[Task objective]: Beginning at the line that includes "Screen dimensions: 817x316" in the entries below, print each line exactly as it appears, through the last one.

........

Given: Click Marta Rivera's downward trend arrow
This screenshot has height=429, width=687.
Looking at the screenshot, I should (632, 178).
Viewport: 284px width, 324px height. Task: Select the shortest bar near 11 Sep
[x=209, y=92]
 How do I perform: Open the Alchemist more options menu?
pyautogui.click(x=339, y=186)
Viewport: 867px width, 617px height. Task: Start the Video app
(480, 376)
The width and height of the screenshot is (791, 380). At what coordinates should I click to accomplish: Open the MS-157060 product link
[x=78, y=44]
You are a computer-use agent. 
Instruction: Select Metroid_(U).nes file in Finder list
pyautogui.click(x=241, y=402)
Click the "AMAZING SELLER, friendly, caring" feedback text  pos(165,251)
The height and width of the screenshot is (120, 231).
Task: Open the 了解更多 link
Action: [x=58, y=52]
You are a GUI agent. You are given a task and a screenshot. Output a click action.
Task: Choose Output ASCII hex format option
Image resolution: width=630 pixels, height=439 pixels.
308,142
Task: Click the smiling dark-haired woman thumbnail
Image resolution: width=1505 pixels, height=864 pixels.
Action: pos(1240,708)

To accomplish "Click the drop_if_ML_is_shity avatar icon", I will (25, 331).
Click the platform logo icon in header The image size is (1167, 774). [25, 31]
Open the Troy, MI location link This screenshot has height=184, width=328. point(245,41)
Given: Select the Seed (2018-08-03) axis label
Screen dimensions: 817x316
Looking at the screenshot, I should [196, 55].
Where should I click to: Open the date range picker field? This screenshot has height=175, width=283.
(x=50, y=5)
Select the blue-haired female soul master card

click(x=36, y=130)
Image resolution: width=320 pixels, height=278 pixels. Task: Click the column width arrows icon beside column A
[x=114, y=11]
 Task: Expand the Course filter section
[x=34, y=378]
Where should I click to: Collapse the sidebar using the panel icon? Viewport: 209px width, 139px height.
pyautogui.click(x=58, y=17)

........

[Exercise answer]:
Screen dimensions: 817x316
Looking at the screenshot, I should [196, 55].
Where should I click to: Open the date range picker field? This screenshot has height=175, width=283.
(x=50, y=5)
Select the blue-haired female soul master card

click(x=36, y=130)
Image resolution: width=320 pixels, height=278 pixels. Task: Click the column width arrows icon beside column A
[x=114, y=11]
 Task: Expand the Course filter section
[x=34, y=378]
Where should I click to: Collapse the sidebar using the panel icon? Viewport: 209px width, 139px height.
pyautogui.click(x=58, y=17)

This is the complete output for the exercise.